:: Task data ::
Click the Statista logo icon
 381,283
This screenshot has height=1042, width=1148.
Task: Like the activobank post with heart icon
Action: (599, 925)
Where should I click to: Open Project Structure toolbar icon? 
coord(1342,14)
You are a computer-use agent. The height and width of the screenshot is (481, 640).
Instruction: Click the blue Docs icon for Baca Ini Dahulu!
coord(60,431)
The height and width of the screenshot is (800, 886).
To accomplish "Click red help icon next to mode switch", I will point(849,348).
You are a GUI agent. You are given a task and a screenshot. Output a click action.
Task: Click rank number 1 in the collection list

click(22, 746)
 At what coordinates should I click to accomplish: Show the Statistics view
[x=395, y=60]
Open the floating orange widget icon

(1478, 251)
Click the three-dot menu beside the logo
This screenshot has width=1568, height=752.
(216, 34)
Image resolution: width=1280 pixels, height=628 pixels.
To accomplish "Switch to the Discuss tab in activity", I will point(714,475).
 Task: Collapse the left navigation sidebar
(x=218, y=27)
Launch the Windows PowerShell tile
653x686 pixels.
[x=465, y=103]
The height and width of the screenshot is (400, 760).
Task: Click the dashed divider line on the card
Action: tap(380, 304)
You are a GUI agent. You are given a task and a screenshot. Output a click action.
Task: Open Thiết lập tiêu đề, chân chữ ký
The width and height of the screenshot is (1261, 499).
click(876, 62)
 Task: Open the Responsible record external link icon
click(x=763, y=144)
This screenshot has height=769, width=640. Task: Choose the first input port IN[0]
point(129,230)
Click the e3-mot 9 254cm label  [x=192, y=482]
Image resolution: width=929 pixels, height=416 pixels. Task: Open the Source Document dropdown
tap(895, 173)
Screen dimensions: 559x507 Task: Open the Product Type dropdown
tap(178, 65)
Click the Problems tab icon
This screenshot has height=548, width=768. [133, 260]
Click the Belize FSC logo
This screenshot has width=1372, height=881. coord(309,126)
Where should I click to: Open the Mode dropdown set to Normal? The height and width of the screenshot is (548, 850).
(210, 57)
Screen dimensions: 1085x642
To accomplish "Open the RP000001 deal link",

:: Request ::
Put every line of the records above into a numbered list, one line per item, and leave out the blank lines.

:: Solution to this exercise ::
1. Click the Statista logo icon
2.  381,283
3. This screenshot has height=1042, width=1148.
4. Task: Like the activobank post with heart icon
5. Action: (599, 925)
6. Where should I click to: Open Project Structure toolbar icon? 
7. coord(1342,14)
8. You are a computer-use agent. The height and width of the screenshot is (481, 640).
9. Instruction: Click the blue Docs icon for Baca Ini Dahulu!
10. coord(60,431)
11. The height and width of the screenshot is (800, 886).
12. To accomplish "Click red help icon next to mode switch", I will point(849,348).
13. You are a GUI agent. You are given a task and a screenshot. Output a click action.
14. Task: Click rank number 1 in the collection list
15. click(22, 746)
16.  At what coordinates should I click to accomplish: Show the Statistics view
17. [x=395, y=60]
18. Open the floating orange widget icon
19. (1478, 251)
20. Click the three-dot menu beside the logo
21. This screenshot has width=1568, height=752.
22. (216, 34)
23. Image resolution: width=1280 pixels, height=628 pixels.
24. To accomplish "Switch to the Discuss tab in activity", I will point(714,475).
25.  Task: Collapse the left navigation sidebar
26. (x=218, y=27)
27. Launch the Windows PowerShell tile
28. 653x686 pixels.
29. [x=465, y=103]
30. The height and width of the screenshot is (400, 760).
31. Task: Click the dashed divider line on the card
32. Action: tap(380, 304)
33. You are a GUI agent. You are given a task and a screenshot. Output a click action.
34. Task: Open Thiết lập tiêu đề, chân chữ ký
35. The width and height of the screenshot is (1261, 499).
36. click(876, 62)
37.  Task: Open the Responsible record external link icon
38. click(x=763, y=144)
39. This screenshot has height=769, width=640. Task: Choose the first input port IN[0]
40. point(129,230)
41. Click the e3-mot 9 254cm label  [x=192, y=482]
42. Image resolution: width=929 pixels, height=416 pixels. Task: Open the Source Document dropdown
43. tap(895, 173)
44. Screen dimensions: 559x507 Task: Open the Product Type dropdown
45. tap(178, 65)
46. Click the Problems tab icon
47. This screenshot has height=548, width=768. [133, 260]
48. Click the Belize FSC logo
49. This screenshot has width=1372, height=881. coord(309,126)
50. Where should I click to: Open the Mode dropdown set to Normal? The height and width of the screenshot is (548, 850).
51. (210, 57)
52. Screen dimensions: 1085x642
53. To accomplish "Open the RP000001 deal link",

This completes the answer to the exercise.